Arbeitest du gerne und häufig in Schwarz-Weiß?
- Ich arbeite gern in Schwarz-Weiß, aber genauso gern in leuchtenden Farben und mit starken Kontrasten. Für dieses Foto war es wichtig, das Motiv im Fokus zu haben, deswegen habe ich mich für Schwarz-Weiß entschieden.

Wie bist du zur Fotografie gekommen?
- Ich fotografiere seit meiner Kindheit. Mit 14 habe ich mir meine erste professionelle Kamera gewünscht und seitdem ist die Fotografie ein wichtiges Ausdrucksmittel für mich.

Was fotografierst du am meisten?
- Selbstporträts sind ein großer Teil meiner Arbeit; gerade in der Zeit des Erwachsenwerdens sind sie für mich immer ein Anker meiner Identität und großer Teil meiner Selbstfindung gewesen. Generell fotografiere ich einfach alles um mich herum, was mir spontan interessant erscheint.

Wie hat sich die Corona-Zeit auf deine Art zu fotografieren ausgewirkt?
- Für mich hat es keinen Unterschied gemacht. Die Themen, die in der Corona-Pandemie aufgekommen sind, beschäftigen mich und meine Generation ohnehin. Die erzwungene Entschleunigung des Alltagsgeschehens hat sich teilweise sogar positiv ausgewirkt.
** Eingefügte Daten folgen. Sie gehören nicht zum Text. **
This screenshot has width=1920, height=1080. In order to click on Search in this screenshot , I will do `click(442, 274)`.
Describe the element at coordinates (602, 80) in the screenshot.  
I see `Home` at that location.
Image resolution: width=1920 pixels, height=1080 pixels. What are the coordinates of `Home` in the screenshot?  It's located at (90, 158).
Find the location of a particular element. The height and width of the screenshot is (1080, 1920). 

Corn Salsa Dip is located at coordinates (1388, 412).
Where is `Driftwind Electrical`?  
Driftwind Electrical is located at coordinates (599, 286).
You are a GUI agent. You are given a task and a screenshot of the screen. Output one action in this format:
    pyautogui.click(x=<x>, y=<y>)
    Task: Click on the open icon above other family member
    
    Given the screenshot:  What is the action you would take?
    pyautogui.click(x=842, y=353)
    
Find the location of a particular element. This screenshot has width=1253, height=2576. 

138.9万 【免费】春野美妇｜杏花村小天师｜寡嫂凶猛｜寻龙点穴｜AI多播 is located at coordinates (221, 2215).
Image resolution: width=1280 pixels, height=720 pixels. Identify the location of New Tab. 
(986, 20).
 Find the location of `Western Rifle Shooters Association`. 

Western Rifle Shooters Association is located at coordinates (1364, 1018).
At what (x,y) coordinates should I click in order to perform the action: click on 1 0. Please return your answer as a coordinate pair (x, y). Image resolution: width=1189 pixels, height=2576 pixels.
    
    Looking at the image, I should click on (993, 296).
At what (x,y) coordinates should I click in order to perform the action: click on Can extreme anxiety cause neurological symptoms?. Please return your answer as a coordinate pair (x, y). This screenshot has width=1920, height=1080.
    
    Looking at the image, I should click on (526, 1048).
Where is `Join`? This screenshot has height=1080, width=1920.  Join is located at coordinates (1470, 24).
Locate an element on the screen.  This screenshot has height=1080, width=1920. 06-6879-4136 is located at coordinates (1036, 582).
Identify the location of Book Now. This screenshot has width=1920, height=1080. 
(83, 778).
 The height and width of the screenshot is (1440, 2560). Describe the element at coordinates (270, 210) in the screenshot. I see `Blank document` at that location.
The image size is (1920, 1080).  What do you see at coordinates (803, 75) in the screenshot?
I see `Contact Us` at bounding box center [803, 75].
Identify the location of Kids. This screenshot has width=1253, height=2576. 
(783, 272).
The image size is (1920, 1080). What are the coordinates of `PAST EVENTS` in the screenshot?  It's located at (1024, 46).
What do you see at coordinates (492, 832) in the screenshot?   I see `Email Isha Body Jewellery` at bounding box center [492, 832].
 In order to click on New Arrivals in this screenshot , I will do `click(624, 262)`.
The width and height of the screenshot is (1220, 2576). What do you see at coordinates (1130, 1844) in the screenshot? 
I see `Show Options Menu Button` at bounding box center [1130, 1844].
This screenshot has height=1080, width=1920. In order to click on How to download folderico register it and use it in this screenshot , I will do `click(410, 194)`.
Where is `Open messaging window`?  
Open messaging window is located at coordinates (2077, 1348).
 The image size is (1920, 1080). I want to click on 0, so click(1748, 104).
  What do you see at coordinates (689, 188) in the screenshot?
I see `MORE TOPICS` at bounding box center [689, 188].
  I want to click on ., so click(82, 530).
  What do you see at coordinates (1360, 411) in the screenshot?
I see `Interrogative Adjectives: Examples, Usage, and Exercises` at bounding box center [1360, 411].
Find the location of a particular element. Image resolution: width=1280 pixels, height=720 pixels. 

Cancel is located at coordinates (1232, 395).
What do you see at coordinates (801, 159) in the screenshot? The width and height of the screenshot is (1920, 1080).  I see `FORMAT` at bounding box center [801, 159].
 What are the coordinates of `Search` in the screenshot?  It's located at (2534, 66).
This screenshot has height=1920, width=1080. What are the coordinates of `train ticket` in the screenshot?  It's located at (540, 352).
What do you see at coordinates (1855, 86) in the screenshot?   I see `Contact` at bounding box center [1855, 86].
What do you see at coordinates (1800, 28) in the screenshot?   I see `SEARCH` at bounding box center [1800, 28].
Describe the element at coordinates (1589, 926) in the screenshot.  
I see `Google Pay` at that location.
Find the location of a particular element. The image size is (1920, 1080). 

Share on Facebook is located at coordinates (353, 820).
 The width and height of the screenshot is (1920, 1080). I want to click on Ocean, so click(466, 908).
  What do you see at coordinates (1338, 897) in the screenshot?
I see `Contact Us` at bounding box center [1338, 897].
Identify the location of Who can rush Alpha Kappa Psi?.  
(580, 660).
Hast du Vorbilder in der Fotografie?
- Ich habe einige Vorbilder in der Fotografie. Ich liebe aber am meisten die Arbeiten von Nan Goldin, Wolfgang Tillmans, Ren Hang und Jürgen Teller.

Informierst du dich über aktuelle Fotografie?
- Ich informiere mich hauptsächlich über Social Media und das Internet, lese aber auch Kunst- und Fotografie-Magazine und besuche regelmäßig Ausstellungen.

Wo zeigst du deine Bilder?
- Ich hatte bereits eine Gruppenausstellung und einige kleine Gelegenheiten im Rahmen meines Kunststudiums. Zudem hatte ich schon einige Publikationen in Fotografie-Magazinen.

Woran arbeitest du gerade?
- Im Moment versuche ich, eine klare Position zu entwickeln und nach vielen Experimenten und Versuchen auch sicherere Entscheidungen zu treffen, die sich positiv auf meine Arbeit auswirken.

Welche persönliche Bedeutung hat die Fotografie für dich?
- Fotografie ist für mich die Möglichkeit, einen Raum zu schaffen, der sich zwischen meinen Gedanken und der Welt befindet. Der meine Realität rausfiltert aus allen anderen Realitäten, sie sichtbar macht und das Gesamtbild beeinflusst. Ich sehe es als meine Aufgabe, als junge Künstlerin durch meine Bilder Sensibilität und eine Art von Gewöhnung zu schaffen, auch wenn dies teilweise nur unterbewusst passiert.